The limitation of xPoints is that lots of tries are scored from further out – Manly and Melbourne, for example, were experts in this last year – and some teams actively preferred to defend their line rather than other areas, because all they have to do is fire out and make the tackles.

The Roosters are goal-line defensive experts and not at all fussed to tackle from there, while in Super League, it is not uncommon to see a team carry an attacker over the line and hold them up to force them to go back to the 10 metres rather than get the play the ball a metre out, because some teams think that distance is optimal for goal-line defence.

It’s not a perfect stat – and indeed, no perfect stats exist – but it is useful for working out who got enough field position to score, and conversely, who should have scored more with the field position that they had. Weight of possession in the right areas equals tries more often than not.
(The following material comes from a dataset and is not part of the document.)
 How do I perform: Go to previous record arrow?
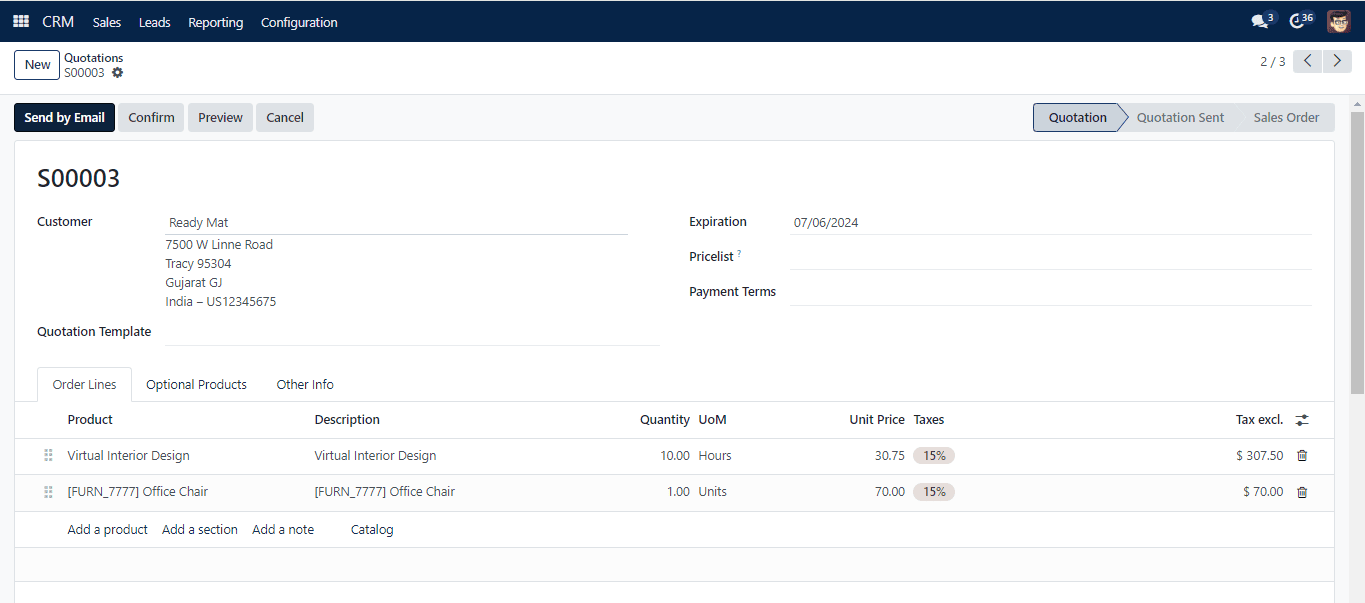(x=1307, y=62)
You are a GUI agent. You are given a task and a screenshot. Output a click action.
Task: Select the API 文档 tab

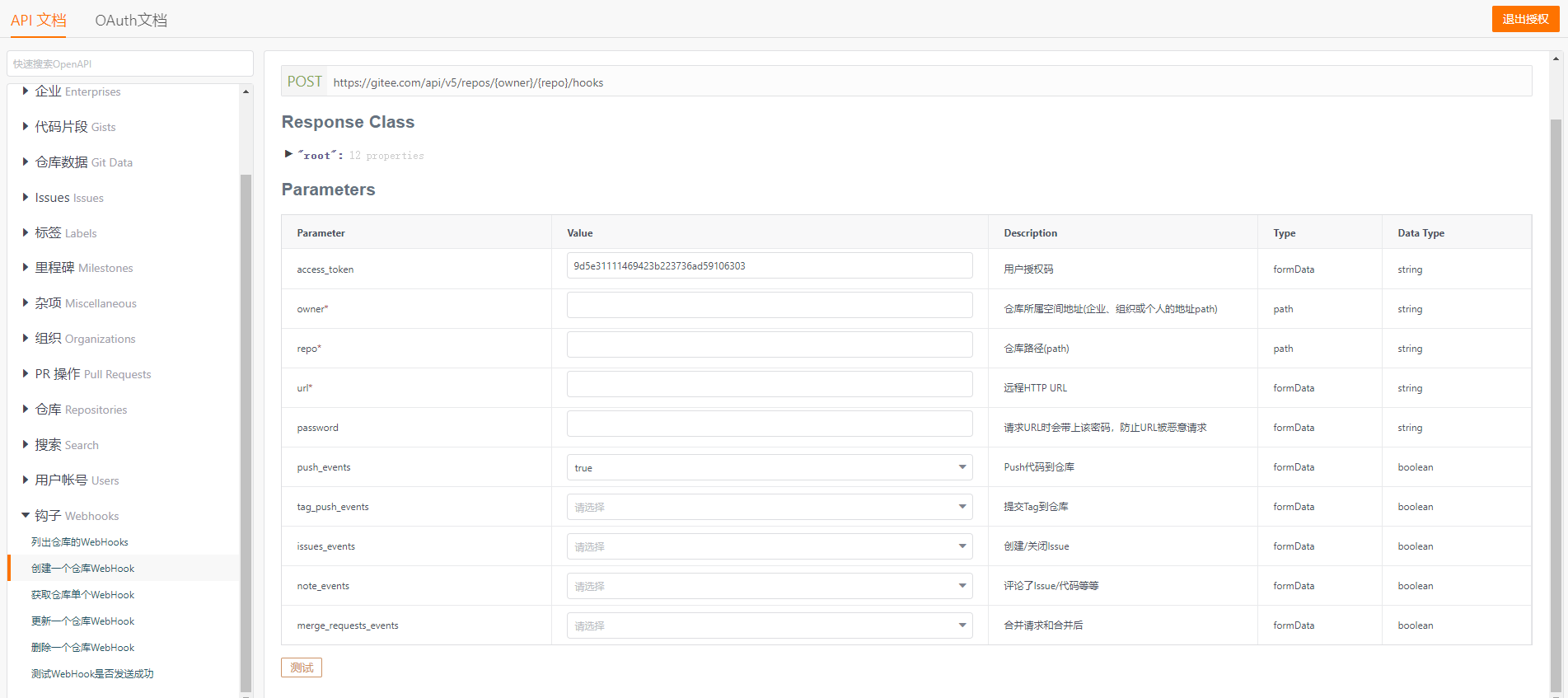[39, 20]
The not is Canterbury. Mr Rugby League Eye Test himself told me that he had thought there was a data error when devising the xPoints stat when it produced such a high score for the 2021 Bulldogs.

In fact, it was just that they got into good positions quite a lot but failed to score, as evidenced by having the best completion rate in the league last time around but by far the fewest tries.
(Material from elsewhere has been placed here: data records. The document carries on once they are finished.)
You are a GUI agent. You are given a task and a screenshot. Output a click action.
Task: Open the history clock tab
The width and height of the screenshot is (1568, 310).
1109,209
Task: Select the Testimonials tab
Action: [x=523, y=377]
This brings us back to Sunday night at Accor Stadium, and why Barrett’s remarks were off the mark. His team didn’t create chances, they merely created the field position for chances to occur.
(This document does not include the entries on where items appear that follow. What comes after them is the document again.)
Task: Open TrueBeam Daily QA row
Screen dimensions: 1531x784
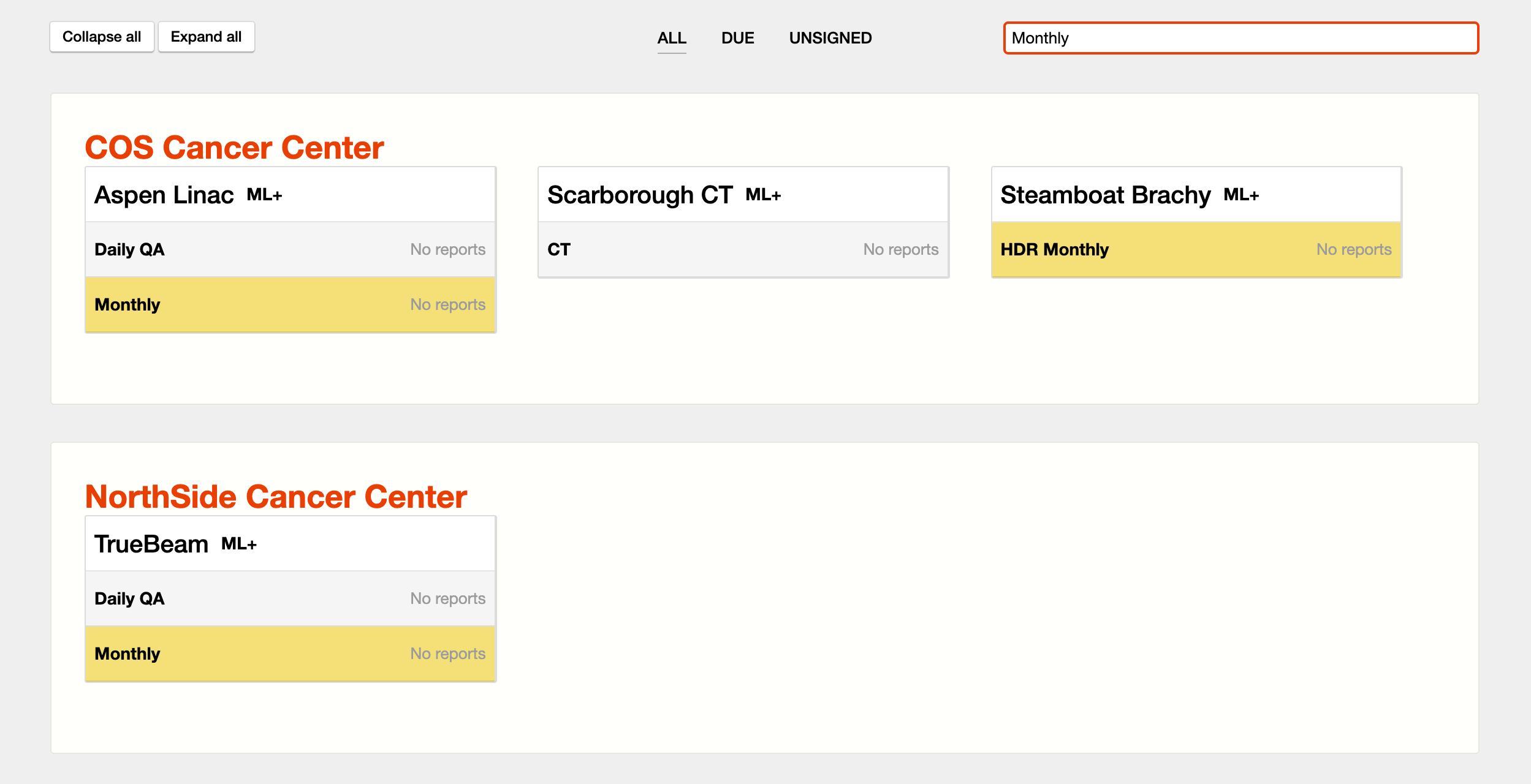Action: 290,598
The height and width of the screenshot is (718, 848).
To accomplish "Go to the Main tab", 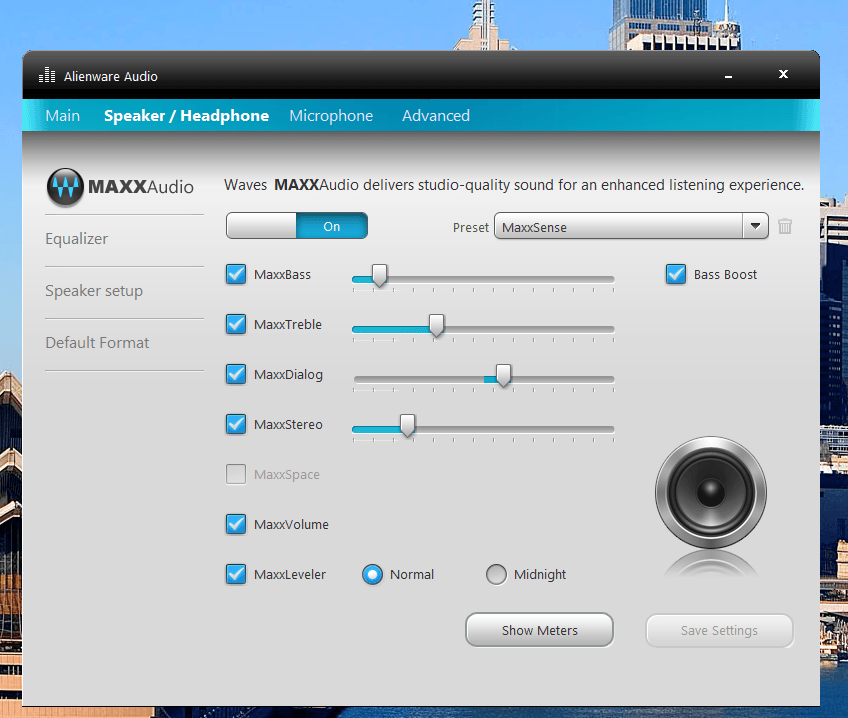I will 62,116.
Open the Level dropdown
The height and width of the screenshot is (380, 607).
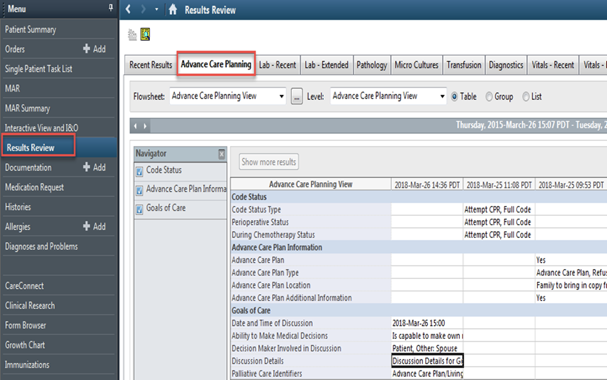coord(388,96)
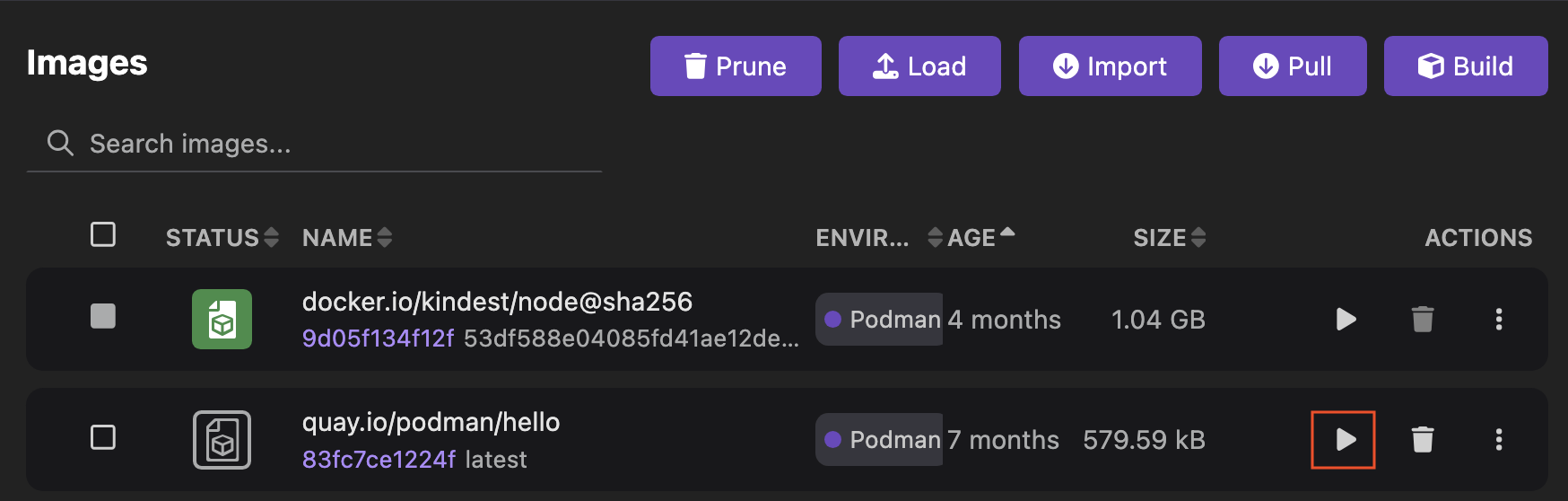
Task: Open more actions for kindest/node image
Action: coord(1498,319)
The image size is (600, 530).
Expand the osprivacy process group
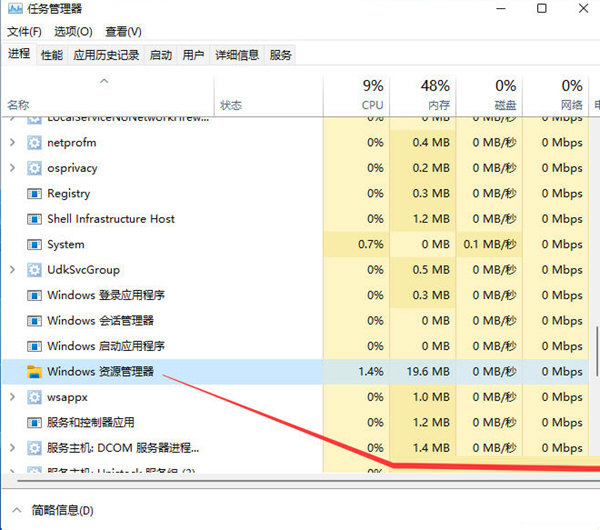(x=12, y=168)
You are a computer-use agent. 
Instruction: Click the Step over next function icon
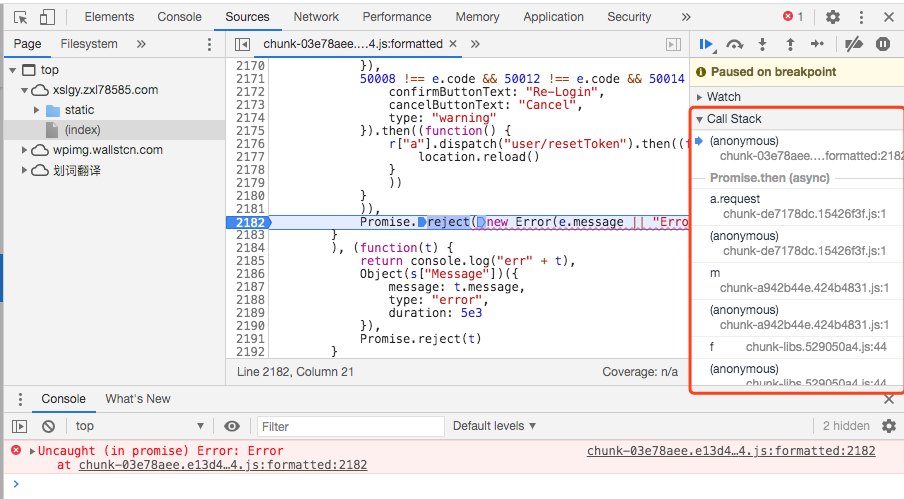tap(735, 44)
Matt Burton had one dart that was a try-scoring chance created, denied by an excellent tackle from Kotoni Staggs that prevented a grounding.

Matt Burton of the Bulldogs

Matt Burton of the Bulldogs (Photo by Ian Hitchcock/Getty Images)


Other than that though, the Dogs certainly had a lot of ball, and a lot of field position, but never really asked the requisite questions of the defence.

They did get over the line, but in such a manner that it wasn’t likely that they’d score: kicks in behind that went dead and players held up in-goal trying to barge their way over.

There were two main problems that caused this problem to occur. Jake Averillo is not a halfback, he’s a running five-eighth and the Dogs already have a better one of them in Burton, as well as a running fullback in Matt Dufty, so they really don’t need another guy who can do the same thing.

Averillo ran 17 times in 80 minutes, which is not a good statistic for a halfback. Too many runners spoil the broth, as it were, because the defence doesn’t have to deal with the idea of a pass or a kick when they know the first option of all three major playmakers is to go themselves.

This isn’t to put a bat signal up for Kyle Flanagan (yet) but having someone who is an organiser, kicker and distributor, even if they’re not that good at it, might be a better idea when you know that your other two playmakers are always going to run.

In the NSW Cup game that proceeded the Dogs vs Broncos fixture, the reserves won 48-12 against a strong Canberra, with Flanagan picking up two try assists and generally steering the side around.

The second issue is that drastic imbalance between the two sides of the field means that the Dogs are very, very predictable.


Consider the two sides of the field and where the Dogs have put their investment. On the left, you get Josh Addo-Carr, Brent Naden and Burton, which is a fairly serviceable NRL edge.

On the right, you get Jayden Okunbor, Braidon Burns and Averillo.

Jayden Okunbor of the Bulldogs looks on

Jayden Okunbor (Photo by Ian Hitchcock/Getty Images)

If you need to score with the game on the line, which way are you going to pass the ball? It’s not going to be the one that ends up with it in the hands of Okunbor. Brisbane knew this too, so they had a good handle on how the Dogs would attack.

There are a few ways around this problem for Barrett. He could put Flanagan in (or another actual halfback), which would allow Averillo to play in the centres and run all he likes.

He could put any one of Aaron Schoupp, Declan Casey, Isaac Lumelume or even Burns onto a wing to defend a lot better than the current incumbent while offering the same if not more in attack.

But all of these require him to think there is actually a problem in the first place. If he still thinks that his team created enough chances to win that game on Sunday night, maybe nothing can help him.